> _Exercise description_
Lines before the one with "HONDA FIT 1.5 16V EX CVT (FLEX) (616, 1266)" are left out; return that line and all that follow it, exactly, through the end of the data.

> _Task data_
_ _ _

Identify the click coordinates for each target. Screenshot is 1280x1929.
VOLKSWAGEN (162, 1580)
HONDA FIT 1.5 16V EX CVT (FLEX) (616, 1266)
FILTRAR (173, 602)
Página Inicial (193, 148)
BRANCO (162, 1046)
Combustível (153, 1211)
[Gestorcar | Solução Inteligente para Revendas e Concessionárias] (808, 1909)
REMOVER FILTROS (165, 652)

_ _ _

> _Solution for this problem_
HONDA FIT 1.5 16V EX CVT (FLEX) (616, 1266)
FILTRAR (173, 602)
Página Inicial (193, 148)
BRANCO (162, 1046)
Combustível (153, 1211)
[Gestorcar | Solução Inteligente para Revendas e Concessionárias] (808, 1909)
REMOVER FILTROS (165, 652)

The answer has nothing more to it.